Stored items:

__________________________________________________

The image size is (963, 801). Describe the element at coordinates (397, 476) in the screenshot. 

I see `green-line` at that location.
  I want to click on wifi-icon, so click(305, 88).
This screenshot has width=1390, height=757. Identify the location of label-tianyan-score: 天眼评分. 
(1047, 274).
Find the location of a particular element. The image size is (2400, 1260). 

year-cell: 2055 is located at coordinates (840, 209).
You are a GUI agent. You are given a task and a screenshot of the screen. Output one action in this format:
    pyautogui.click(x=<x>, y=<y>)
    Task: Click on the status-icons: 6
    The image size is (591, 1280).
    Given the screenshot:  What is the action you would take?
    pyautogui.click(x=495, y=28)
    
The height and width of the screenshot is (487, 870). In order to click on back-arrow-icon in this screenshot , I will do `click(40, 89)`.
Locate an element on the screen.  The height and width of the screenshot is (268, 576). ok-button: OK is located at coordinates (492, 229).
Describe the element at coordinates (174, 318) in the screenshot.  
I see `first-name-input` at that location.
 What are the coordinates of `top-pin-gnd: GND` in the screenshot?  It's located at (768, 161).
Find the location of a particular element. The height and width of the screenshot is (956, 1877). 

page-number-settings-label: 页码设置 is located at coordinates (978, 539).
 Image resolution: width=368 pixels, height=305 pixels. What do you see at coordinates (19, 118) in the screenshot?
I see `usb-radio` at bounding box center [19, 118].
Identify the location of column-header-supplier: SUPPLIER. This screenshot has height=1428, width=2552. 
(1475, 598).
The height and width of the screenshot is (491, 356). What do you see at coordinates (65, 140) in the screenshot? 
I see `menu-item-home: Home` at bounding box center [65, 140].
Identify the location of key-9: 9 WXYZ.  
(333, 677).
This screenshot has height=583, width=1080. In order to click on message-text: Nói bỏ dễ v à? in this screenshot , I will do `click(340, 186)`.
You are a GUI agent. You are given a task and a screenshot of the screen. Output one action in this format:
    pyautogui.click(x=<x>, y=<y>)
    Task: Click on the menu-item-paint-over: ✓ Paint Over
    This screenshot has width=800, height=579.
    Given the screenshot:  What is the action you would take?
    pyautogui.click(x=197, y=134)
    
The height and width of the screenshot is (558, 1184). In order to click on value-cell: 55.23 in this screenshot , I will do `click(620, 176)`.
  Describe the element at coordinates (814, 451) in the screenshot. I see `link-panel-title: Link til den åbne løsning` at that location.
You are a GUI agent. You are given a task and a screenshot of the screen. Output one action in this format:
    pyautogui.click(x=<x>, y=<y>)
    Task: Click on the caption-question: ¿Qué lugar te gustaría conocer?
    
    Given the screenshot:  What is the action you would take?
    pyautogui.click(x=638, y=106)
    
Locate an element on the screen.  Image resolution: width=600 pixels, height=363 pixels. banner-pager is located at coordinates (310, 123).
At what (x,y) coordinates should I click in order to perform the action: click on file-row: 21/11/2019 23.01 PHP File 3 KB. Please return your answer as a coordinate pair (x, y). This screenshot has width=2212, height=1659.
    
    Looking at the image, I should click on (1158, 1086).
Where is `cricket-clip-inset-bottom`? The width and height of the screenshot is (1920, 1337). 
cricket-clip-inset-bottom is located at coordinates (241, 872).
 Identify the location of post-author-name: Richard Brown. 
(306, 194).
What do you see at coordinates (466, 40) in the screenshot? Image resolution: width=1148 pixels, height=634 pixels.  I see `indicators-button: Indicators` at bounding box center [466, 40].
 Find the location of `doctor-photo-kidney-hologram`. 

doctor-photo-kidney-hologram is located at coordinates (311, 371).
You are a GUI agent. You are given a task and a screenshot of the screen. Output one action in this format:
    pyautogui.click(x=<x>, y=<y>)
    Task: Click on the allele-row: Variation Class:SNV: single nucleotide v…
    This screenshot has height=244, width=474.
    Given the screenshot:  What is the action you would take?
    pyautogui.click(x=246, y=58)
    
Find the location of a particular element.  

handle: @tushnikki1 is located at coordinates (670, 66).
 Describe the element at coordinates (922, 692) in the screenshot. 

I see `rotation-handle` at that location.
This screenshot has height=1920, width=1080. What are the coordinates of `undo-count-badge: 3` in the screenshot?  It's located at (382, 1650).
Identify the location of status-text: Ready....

__________________________________________________

Task directions.
Can you output every line of the entries above as a JSON list of strings, one string per line, leaving out blank lines?

Finished exercise.
[
  "The image size is (963, 801). Describe the element at coordinates (397, 476) in the screenshot. ",
  "I see `green-line` at that location.",
  "  I want to click on wifi-icon, so click(305, 88).",
  "This screenshot has width=1390, height=757. Identify the location of label-tianyan-score: 天眼评分. ",
  "(1047, 274).",
  "Find the location of a particular element. The image size is (2400, 1260). ",
  "year-cell: 2055 is located at coordinates (840, 209).",
  "You are a GUI agent. You are given a task and a screenshot of the screen. Output one action in this format:",
  "    pyautogui.click(x=<x>, y=<y>)",
  "    Task: Click on the status-icons: 6",
  "    The image size is (591, 1280).",
  "    Given the screenshot:  What is the action you would take?",
  "    pyautogui.click(x=495, y=28)",
  "The height and width of the screenshot is (487, 870). In order to click on back-arrow-icon in this screenshot , I will do `click(40, 89)`.",
  "Locate an element on the screen.  The height and width of the screenshot is (268, 576). ok-button: OK is located at coordinates (492, 229).",
  "Describe the element at coordinates (174, 318) in the screenshot.  ",
  "I see `first-name-input` at that location.",
  " What are the coordinates of `top-pin-gnd: GND` in the screenshot?  It's located at (768, 161).",
  "Find the location of a particular element. The height and width of the screenshot is (956, 1877). ",
  "page-number-settings-label: 页码设置 is located at coordinates (978, 539).",
  " Image resolution: width=368 pixels, height=305 pixels. What do you see at coordinates (19, 118) in the screenshot?",
  "I see `usb-radio` at bounding box center [19, 118].",
  "Identify the location of column-header-supplier: SUPPLIER. This screenshot has height=1428, width=2552. ",
  "(1475, 598).",
  "The height and width of the screenshot is (491, 356). What do you see at coordinates (65, 140) in the screenshot? ",
  "I see `menu-item-home: Home` at bounding box center [65, 140].",
  "Identify the location of key-9: 9 WXYZ.  ",
  "(333, 677).",
  "This screenshot has height=583, width=1080. In order to click on message-text: Nói bỏ dễ v à? in this screenshot , I will do `click(340, 186)`.",
  "You are a GUI agent. You are given a task and a screenshot of the screen. Output one action in this format:",
  "    pyautogui.click(x=<x>, y=<y>)",
  "    Task: Click on the menu-item-paint-over: ✓ Paint Over",
  "    This screenshot has width=800, height=579.",
  "    Given the screenshot:  What is the action you would take?",
  "    pyautogui.click(x=197, y=134)",
  "The height and width of the screenshot is (558, 1184). In order to click on value-cell: 55.23 in this screenshot , I will do `click(620, 176)`.",
  "  Describe the element at coordinates (814, 451) in the screenshot. I see `link-panel-title: Link til den åbne løsning` at that location.",
  "You are a GUI agent. You are given a task and a screenshot of the screen. Output one action in this format:",
  "    pyautogui.click(x=<x>, y=<y>)",
  "    Task: Click on the caption-question: ¿Qué lugar te gustaría conocer?",
  "    Given the screenshot:  What is the action you would take?",
  "    pyautogui.click(x=638, y=106)",
  "Locate an element on the screen.  Image resolution: width=600 pixels, height=363 pixels. banner-pager is located at coordinates (310, 123).",
  "At what (x,y) coordinates should I click in order to perform the action: click on file-row: 21/11/2019 23.01 PHP File 3 KB. Please return your answer as a coordinate pair (x, y). This screenshot has width=2212, height=1659.",
  "    Looking at the image, I should click on (1158, 1086).",
  "Where is `cricket-clip-inset-bottom`? The width and height of the screenshot is (1920, 1337). ",
  "cricket-clip-inset-bottom is located at coordinates (241, 872).",
  " Identify the location of post-author-name: Richard Brown. ",
  "(306, 194).",
  "What do you see at coordinates (466, 40) in the screenshot? Image resolution: width=1148 pixels, height=634 pixels.  I see `indicators-button: Indicators` at bounding box center [466, 40].",
  " Find the location of `doctor-photo-kidney-hologram`. ",
  "doctor-photo-kidney-hologram is located at coordinates (311, 371).",
  "You are a GUI agent. You are given a task and a screenshot of the screen. Output one action in this format:",
  "    pyautogui.click(x=<x>, y=<y>)",
  "    Task: Click on the allele-row: Variation Class:SNV: single nucleotide v…",
  "    This screenshot has height=244, width=474.",
  "    Given the screenshot:  What is the action you would take?",
  "    pyautogui.click(x=246, y=58)",
  "Find the location of a particular element.  ",
  "handle: @tushnikki1 is located at coordinates (670, 66).",
  " Describe the element at coordinates (922, 692) in the screenshot. ",
  "I see `rotation-handle` at that location.",
  "This screenshot has height=1920, width=1080. What are the coordinates of `undo-count-badge: 3` in the screenshot?  It's located at (382, 1650).",
  "Identify the location of status-text: Ready...."
]